I cento anni della Campana dei Caduti non sono solo un traguardo, ma soprattutto il punto di partenza di un nuovo percorso. In un mondo martoriato da conflitti e crisi internazionali, sempre più vicine a territori che dopo la seconda guerra mondiale si credevano immuni a questo genere di rischi, Maria Dolens rappresenta un punto di riferimento certo.
Con i suoi cento rintocchi ogni giorno ribadisce che "nulla è perduto con la Pace, tutto può esserlo con la guerra", come recita il celebre monito di Pio XII inciso sul suo manto. Per questo la Campana non è solo memoria, ma azione concreta, soprattutto attraverso il dialogo e la mediazione.

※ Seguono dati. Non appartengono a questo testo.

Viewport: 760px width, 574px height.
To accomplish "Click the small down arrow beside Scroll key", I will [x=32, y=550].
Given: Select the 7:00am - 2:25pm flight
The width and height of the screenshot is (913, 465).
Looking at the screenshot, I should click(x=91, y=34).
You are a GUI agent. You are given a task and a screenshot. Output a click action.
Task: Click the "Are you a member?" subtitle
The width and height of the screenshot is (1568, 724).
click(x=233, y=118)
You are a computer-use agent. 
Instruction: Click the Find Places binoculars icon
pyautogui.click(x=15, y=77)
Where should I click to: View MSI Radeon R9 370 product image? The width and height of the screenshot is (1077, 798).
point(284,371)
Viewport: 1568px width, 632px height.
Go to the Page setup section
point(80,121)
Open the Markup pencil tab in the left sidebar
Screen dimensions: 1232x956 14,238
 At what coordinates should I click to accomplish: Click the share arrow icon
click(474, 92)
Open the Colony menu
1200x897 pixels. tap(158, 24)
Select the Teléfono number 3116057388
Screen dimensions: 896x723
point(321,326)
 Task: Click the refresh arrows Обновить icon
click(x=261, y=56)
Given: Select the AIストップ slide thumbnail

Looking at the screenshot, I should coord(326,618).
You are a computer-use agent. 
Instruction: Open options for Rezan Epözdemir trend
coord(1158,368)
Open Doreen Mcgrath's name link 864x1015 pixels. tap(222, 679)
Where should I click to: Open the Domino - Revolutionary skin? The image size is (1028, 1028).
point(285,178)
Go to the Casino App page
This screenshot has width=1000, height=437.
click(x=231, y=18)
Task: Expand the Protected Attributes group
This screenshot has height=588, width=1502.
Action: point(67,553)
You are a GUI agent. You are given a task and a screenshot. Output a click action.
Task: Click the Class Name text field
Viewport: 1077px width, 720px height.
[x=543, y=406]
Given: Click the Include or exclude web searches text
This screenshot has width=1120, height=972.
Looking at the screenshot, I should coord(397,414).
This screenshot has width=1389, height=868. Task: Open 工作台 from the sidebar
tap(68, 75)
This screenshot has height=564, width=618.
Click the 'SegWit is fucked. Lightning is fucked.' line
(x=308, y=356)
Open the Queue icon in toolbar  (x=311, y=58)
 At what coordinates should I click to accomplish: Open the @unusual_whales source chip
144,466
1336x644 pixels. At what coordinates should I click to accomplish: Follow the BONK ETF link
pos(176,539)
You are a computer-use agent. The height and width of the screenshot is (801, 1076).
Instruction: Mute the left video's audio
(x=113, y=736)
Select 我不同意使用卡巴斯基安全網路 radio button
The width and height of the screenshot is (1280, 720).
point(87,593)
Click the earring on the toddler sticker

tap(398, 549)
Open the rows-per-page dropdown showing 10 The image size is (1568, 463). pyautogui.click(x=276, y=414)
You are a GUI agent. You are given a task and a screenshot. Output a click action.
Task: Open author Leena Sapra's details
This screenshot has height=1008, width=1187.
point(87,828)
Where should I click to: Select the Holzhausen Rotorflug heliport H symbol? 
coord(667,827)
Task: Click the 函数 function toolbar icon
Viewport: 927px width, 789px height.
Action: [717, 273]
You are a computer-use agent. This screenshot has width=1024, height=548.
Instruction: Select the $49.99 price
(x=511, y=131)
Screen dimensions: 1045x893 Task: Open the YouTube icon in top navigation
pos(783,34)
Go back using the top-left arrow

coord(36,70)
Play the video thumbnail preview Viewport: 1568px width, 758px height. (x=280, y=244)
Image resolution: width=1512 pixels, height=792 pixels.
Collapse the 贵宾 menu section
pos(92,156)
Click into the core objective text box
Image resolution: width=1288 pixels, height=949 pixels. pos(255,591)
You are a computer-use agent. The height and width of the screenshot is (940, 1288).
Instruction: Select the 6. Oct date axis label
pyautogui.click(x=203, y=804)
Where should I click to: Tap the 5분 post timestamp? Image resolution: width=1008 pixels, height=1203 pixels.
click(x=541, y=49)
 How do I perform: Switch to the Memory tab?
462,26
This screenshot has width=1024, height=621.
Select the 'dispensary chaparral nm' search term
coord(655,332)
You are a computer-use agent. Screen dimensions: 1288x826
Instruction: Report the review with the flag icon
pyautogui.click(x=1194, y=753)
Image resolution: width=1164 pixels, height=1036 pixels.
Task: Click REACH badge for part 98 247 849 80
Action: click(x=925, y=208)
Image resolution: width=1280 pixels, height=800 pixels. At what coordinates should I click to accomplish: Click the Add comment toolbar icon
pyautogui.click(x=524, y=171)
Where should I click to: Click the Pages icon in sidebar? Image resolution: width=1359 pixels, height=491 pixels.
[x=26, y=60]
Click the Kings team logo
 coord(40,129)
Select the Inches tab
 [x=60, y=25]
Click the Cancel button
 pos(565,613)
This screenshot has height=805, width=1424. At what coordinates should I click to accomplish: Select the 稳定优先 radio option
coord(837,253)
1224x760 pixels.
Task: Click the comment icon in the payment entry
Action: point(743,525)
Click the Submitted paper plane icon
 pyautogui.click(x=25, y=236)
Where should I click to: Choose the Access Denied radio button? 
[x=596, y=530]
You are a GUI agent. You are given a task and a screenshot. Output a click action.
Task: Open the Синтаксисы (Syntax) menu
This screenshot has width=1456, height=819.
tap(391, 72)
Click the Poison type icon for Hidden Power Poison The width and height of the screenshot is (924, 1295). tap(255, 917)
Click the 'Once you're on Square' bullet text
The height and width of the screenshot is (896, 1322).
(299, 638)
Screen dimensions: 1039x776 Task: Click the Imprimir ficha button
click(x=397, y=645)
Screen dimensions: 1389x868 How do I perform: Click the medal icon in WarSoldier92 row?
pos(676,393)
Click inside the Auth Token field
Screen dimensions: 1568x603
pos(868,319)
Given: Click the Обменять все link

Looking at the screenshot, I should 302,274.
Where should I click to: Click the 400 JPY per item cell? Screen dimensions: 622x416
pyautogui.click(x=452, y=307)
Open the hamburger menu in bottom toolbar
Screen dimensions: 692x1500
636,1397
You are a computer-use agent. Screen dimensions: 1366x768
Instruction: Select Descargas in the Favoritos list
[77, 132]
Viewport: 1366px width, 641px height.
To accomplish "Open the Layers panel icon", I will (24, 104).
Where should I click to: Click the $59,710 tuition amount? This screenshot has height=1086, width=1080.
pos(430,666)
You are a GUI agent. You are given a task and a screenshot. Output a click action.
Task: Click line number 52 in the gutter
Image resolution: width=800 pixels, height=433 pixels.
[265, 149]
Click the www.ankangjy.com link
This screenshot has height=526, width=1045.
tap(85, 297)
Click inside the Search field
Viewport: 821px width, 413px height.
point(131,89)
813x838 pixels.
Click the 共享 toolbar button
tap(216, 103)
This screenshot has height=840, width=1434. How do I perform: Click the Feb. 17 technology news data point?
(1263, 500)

Anche per questo sabato 4 ottobre, in occasione del centenario dal primo rintocco di quella che è ormai riconosciuta in tutto il mondo come la Campana della Pace, la Fondazione organizza in collaborazione con il Comune di Rovereto una giornata di celebrazioni a partire dalle 10 del mattino, quando all’Auditorium Alberto Robol si terrà un incontro aperto alla cittadinanza (ingresso libero fino ad esaurimento posti), introdotto dal reggente Marco Marsilli, dall’assessore provinciale Francesca Gerosa, dalla sindaca di Rovereto Città della Pace Giulia Robol e dal presidente del Consiglio provinciale Claudio Soini. Prevista la presenza del cardinale Matteo Maria Zuppi e dell'onorevole Mario Raffaelli, con la moderazione di Gianni Bonvicini. Sarà l’occasione per passare in rassegna le crisi più gravi che sconvolgono il mondo e ragionare sui metodi da utilizzare per far prevalere il dialogo sulle armi.